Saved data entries

<<<<

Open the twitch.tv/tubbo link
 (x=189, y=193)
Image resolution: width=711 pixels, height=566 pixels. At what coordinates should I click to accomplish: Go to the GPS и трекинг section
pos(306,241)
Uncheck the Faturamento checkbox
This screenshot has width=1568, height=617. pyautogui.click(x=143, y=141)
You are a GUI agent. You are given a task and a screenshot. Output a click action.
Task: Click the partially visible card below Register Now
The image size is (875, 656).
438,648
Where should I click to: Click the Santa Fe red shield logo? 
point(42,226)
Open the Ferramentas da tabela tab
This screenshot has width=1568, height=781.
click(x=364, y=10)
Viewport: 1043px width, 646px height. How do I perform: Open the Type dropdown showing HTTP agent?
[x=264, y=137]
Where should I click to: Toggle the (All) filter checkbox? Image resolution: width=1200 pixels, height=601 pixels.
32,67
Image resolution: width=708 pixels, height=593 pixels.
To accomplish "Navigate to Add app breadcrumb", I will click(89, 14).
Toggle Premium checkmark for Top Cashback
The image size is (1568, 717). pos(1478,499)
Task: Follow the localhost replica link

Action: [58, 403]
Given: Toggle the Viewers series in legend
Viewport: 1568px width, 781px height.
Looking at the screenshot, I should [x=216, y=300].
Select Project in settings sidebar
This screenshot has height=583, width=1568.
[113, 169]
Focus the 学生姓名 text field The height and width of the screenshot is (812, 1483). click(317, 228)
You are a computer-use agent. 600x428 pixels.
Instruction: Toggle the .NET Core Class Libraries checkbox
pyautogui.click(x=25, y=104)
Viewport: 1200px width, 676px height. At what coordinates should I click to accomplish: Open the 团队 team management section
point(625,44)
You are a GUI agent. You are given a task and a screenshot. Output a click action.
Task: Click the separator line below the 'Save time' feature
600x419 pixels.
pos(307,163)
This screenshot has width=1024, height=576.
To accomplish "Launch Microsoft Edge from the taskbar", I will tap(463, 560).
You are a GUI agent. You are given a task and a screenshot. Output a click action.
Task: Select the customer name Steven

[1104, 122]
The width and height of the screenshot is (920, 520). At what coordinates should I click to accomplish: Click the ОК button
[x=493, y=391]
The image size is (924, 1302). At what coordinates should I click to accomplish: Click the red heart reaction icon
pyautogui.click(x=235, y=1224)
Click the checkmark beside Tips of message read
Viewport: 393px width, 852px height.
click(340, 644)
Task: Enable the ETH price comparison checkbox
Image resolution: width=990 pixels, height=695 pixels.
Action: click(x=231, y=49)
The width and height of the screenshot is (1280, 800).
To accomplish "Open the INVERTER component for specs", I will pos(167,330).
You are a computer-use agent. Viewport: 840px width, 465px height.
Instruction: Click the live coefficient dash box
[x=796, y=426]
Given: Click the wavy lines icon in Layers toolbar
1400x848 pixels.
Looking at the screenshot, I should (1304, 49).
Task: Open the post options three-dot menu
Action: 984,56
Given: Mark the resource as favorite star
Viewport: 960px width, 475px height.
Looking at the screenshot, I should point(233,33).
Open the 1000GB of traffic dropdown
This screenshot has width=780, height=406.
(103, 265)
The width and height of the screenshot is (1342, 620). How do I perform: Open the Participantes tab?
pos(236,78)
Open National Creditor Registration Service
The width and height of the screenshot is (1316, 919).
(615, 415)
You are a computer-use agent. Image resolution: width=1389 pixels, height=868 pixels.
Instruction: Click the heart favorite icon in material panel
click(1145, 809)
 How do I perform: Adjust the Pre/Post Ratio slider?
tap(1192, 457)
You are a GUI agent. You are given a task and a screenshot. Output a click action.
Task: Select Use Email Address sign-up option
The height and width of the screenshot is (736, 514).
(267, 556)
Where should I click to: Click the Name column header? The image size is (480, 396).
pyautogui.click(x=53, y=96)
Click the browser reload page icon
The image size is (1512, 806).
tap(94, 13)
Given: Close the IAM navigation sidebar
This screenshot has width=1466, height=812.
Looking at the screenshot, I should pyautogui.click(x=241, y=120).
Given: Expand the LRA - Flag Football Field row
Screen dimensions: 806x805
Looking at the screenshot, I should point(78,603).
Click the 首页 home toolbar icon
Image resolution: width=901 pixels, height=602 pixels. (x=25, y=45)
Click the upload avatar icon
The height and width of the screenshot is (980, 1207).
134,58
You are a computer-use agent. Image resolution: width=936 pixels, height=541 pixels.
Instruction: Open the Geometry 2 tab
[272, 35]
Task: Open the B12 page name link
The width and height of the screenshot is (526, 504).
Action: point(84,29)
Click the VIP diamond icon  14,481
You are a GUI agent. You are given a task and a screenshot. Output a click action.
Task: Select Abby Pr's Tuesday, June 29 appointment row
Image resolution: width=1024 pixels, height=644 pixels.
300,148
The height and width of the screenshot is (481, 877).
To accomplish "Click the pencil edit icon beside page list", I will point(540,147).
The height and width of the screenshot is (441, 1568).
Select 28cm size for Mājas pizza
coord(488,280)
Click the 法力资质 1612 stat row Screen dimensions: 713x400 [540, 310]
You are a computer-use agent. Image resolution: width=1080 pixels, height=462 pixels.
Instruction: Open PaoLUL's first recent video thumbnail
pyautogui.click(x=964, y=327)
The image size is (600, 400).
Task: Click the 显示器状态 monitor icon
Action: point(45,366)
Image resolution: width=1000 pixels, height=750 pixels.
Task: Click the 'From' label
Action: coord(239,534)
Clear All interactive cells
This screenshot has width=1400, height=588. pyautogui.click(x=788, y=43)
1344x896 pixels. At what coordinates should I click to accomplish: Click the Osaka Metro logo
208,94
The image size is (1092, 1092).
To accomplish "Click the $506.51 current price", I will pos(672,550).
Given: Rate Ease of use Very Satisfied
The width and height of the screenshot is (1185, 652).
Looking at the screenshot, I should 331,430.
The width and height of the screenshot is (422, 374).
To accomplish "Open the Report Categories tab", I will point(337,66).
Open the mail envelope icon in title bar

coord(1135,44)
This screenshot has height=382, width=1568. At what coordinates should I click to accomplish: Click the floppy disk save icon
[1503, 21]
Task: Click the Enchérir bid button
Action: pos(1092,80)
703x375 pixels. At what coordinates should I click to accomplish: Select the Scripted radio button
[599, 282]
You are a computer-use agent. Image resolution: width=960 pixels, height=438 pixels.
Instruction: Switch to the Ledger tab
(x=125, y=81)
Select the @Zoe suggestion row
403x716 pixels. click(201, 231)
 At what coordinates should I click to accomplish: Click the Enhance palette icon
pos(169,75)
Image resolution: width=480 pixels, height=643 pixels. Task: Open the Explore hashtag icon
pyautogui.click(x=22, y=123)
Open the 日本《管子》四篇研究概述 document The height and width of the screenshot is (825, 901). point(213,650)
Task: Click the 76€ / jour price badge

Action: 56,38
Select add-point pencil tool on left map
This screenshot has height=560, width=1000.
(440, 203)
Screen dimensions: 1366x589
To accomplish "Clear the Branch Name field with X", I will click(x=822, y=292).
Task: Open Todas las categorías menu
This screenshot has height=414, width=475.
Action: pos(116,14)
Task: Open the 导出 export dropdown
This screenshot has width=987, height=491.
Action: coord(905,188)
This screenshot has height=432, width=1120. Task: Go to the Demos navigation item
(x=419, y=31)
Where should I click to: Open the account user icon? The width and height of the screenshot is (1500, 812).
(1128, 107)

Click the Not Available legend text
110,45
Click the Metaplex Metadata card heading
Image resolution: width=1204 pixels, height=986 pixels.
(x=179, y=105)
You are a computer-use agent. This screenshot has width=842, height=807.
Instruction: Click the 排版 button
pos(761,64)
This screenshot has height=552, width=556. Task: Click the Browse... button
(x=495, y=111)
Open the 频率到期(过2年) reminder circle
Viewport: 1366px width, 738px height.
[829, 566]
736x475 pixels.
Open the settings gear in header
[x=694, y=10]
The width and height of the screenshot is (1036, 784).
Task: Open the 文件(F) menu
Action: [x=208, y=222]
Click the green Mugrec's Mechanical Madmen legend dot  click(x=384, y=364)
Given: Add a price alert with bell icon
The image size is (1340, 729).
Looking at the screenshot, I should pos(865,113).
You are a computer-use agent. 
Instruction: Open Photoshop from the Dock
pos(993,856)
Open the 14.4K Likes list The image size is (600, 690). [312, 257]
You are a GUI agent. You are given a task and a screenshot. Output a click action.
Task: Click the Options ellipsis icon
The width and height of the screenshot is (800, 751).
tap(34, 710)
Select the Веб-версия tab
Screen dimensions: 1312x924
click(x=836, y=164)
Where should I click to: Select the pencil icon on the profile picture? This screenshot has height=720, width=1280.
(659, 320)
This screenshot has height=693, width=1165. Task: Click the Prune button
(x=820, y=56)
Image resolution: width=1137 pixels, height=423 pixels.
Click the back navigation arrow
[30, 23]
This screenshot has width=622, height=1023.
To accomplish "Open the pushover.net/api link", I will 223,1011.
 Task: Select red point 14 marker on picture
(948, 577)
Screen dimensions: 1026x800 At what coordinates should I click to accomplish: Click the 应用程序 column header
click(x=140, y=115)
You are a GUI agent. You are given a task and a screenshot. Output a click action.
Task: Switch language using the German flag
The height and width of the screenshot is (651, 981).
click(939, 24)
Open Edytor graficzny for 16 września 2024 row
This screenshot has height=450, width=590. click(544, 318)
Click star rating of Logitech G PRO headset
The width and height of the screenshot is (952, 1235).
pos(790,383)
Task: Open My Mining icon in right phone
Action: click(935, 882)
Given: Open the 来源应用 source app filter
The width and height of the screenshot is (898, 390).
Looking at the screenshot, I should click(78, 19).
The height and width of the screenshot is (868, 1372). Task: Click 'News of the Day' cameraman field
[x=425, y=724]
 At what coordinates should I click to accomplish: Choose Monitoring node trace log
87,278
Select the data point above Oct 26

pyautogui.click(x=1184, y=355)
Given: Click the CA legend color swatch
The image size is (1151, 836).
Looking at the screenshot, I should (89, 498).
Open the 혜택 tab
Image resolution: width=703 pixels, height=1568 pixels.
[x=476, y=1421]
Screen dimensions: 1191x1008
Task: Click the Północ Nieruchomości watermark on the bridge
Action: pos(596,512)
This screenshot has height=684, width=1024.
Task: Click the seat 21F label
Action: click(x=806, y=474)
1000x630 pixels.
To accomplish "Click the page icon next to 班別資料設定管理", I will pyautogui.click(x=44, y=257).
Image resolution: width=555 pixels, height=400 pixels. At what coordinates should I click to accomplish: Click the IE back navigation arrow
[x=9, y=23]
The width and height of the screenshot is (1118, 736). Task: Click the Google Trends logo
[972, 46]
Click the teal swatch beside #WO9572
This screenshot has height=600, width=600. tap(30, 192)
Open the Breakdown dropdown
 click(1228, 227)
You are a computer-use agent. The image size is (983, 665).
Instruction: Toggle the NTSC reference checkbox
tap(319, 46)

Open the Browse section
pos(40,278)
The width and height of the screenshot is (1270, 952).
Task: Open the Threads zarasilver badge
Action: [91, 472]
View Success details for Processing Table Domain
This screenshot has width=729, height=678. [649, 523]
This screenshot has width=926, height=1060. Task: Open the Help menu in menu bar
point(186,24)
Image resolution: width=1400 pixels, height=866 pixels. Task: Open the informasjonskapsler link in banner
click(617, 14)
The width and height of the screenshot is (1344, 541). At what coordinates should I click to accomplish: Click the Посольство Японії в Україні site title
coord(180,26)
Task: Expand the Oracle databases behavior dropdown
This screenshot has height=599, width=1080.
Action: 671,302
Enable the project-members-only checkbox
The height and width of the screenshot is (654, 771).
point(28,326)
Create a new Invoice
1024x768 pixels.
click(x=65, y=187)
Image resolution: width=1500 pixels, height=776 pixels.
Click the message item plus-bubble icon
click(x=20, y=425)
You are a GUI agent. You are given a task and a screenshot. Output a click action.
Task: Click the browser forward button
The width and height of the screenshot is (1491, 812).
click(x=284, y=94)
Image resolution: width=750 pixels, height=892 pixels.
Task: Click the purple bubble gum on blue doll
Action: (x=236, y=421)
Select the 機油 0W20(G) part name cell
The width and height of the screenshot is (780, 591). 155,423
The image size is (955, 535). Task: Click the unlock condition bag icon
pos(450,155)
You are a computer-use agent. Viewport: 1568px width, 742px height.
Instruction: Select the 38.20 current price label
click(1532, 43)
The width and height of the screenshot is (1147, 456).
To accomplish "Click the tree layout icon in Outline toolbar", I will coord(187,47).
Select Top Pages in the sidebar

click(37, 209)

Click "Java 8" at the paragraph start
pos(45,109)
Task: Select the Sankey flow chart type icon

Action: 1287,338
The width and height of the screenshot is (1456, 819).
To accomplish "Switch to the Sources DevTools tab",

>>>>

> DESCRIPTION OF THE TASK:
Please, from the entries above, set down exactly the lines from the one containing "This screenshot has width=622, height=1023." through the one containing "Given: Open the 来源应用 source app filter", and only those.

> COMPLETED TASK:
This screenshot has width=622, height=1023.
To accomplish "Open the pushover.net/api link", I will 223,1011.
 Task: Select red point 14 marker on picture
(948, 577)
Screen dimensions: 1026x800 At what coordinates should I click to accomplish: Click the 应用程序 column header
click(x=140, y=115)
You are a GUI agent. You are given a task and a screenshot. Output a click action.
Task: Switch language using the German flag
The height and width of the screenshot is (651, 981).
click(939, 24)
Open Edytor graficzny for 16 września 2024 row
This screenshot has height=450, width=590. click(544, 318)
Click star rating of Logitech G PRO headset
The width and height of the screenshot is (952, 1235).
pos(790,383)
Task: Open My Mining icon in right phone
Action: click(935, 882)
Given: Open the 来源应用 source app filter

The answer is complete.